» SOURCE EXCERPT:
+---+

Editor's note: This story has been updated to give further detail on the status of the ACLU case against Wayne County Treasurer Eric Sabree.

A Detroit housing nonprofit has launched an ambitious effort to reach thousands of city residents at risk of losing their homes to tax foreclosure as a final payment deadline approaches. Homeowners with three years of unpaid taxes who were foreclosed April 1 have until June 7 to reverse the process by setting up a payment plan with the Wayne County Treasurer's Office. Otherwise, they risk having their home sold to the highest bidder during the county's housing auction this fall.

According to the United Community Housing Coalition (UCHC), residents in
 17,000 homes throughout the county face foreclosure this year. The group says it plans to knock on the doors of 4,500 of those homes with help from volunteers and mapping software by Loveland Technologies.

“I’ve never knocked on someone’s door and they had literally all the information,” UCHC tax foreclosure prevention project coordinator Michele Oberholtzer told a group of volunteers during a Friday training.

Last year, a survey commissioned by the county treasurer's office and conducted by Loveland and UCHC canvassers found that 38 percent of people contacted did not know the property where they lived was facing foreclosure. The survey also found that nearly half of people living in properties slated for foreclosure were renters, many of whom had fallen victim to unscrupulous landlords who never informed them they hadn't been paying taxes on the home.

Information UCHC is hoping to share during this year's canvasing effort includes a new reduced-interest program for homeowners that drops fees on taxes owed from 18 percent to 6 percent. They'll also be telling residents about a poverty exemption, which Oberholtzer says goes underutilized in Detroit, where 40 percent of people live in poverty. Wayne County Treasurer Eric Sabree was actually named in a lawsuit by the American Civil Liberties Union that alleges his office improperly denied some Detroiters the exemption. The case against Sabree was dismissed on jurisdictional grounds but is now on appeal.

As UCHC works to help people in tax-foreclosed properties keep a roof over their heads, Loveland has proposed overhauling the system that allows such homes to be sold in the first place. The plan would require bundling all occupied homes into one unbuyable block and passing them through the auction to authorized organizations who can help with the occupants buy or stay in their homes. The working proposal is outlined in a Google Doc called:

How To Stop Selling Thousands of Occupied Homes in Detroit to Strangers Over The Internet: A Common Sense Approach to The Wayne County Tax Foreclosure.”

UCHC, meanwhile, is continuing to accept volunteers. Those who decide to help out will be eligible for compensation.

+---+

» DATA LISTING:
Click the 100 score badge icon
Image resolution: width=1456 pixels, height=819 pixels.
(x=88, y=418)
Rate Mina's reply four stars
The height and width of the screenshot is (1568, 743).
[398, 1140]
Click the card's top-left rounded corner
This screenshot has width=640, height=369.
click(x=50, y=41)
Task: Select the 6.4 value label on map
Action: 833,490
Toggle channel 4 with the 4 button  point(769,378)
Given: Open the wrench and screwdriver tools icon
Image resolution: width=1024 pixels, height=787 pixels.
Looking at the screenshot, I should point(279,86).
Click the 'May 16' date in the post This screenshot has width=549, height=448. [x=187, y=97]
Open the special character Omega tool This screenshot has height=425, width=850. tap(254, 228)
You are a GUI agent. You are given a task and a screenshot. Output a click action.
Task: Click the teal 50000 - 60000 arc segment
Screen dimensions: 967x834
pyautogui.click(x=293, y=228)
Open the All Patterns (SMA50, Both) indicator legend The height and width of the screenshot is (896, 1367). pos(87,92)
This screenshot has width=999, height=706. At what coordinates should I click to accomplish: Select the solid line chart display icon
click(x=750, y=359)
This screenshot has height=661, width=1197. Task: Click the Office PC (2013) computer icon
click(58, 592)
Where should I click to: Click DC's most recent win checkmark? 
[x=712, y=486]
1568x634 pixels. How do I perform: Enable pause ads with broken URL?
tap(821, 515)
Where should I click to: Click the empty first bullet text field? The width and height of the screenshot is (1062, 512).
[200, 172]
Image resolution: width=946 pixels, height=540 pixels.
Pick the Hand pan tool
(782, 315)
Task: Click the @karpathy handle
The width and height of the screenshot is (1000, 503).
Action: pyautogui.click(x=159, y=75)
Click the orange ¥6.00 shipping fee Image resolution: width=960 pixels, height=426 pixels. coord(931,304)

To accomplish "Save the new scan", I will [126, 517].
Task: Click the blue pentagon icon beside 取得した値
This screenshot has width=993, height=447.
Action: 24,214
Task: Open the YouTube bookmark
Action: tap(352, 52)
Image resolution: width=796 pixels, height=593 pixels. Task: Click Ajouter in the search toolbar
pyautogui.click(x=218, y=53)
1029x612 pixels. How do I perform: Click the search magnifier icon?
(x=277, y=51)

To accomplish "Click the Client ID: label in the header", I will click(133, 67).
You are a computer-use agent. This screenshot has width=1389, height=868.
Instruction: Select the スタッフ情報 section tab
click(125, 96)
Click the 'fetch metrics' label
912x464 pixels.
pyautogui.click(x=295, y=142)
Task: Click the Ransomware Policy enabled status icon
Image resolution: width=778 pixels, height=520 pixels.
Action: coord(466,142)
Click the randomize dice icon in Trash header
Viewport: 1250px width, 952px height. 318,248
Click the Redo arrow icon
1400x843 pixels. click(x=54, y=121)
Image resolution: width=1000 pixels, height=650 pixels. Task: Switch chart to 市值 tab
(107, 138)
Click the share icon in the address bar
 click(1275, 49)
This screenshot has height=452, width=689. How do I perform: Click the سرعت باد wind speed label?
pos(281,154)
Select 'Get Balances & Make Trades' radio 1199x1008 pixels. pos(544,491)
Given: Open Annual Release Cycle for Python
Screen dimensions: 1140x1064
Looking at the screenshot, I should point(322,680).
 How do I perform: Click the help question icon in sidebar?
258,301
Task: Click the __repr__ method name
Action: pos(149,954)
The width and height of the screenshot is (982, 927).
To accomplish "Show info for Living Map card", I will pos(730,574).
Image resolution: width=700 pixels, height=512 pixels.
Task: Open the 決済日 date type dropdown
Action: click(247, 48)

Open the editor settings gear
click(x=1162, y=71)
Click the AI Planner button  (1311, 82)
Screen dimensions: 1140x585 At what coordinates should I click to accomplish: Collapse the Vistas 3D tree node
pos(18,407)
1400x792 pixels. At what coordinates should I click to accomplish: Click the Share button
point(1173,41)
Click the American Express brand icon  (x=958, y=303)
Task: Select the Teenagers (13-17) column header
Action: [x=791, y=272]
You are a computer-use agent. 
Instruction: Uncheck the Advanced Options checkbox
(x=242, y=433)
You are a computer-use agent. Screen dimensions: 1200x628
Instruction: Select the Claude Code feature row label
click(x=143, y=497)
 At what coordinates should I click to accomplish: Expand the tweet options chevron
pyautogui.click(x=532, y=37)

+---+

» DIRECTIVE A:
Answer these questions from the foreclosure article, one line each:
(i) By what date must foreclosed homeowners set up a payment plan to reverse the process?
(ii) How many homes does UCHC plan to knock on the doors of?
(iii) What percentage of people in Detroit live in poverty?
» DIRECTIVE B:
Based on the foreclosure article, is each statement true? Answer yes or no and quote the words that decide it.
(i) The reduced-interest program lowers fees on taxes owed from 18 percent to 6 percent.
(ii) The ACLU case against Sabree has been dismissed and is closed.
(iii) The survey found that nearly half of people living in properties slated for foreclosure were homeowners.
» DIRECTIVE C:
List every percentage figure that appears in the foreclosure article.

» CORRECT RESPONSE A:
(i) June 7
(ii) 4,500
(iii) 40 percent

» CORRECT RESPONSE B:
(i) Yes: "drops fees on taxes owed from 18 percent to 6 percent"
(ii) No: "dismissed on jurisdictional grounds but is now on appeal"
(iii) No: "nearly half of people living in properties slated for foreclosure were renters"

» CORRECT RESPONSE C:
38 percent
18 percent
6 percent
40 percent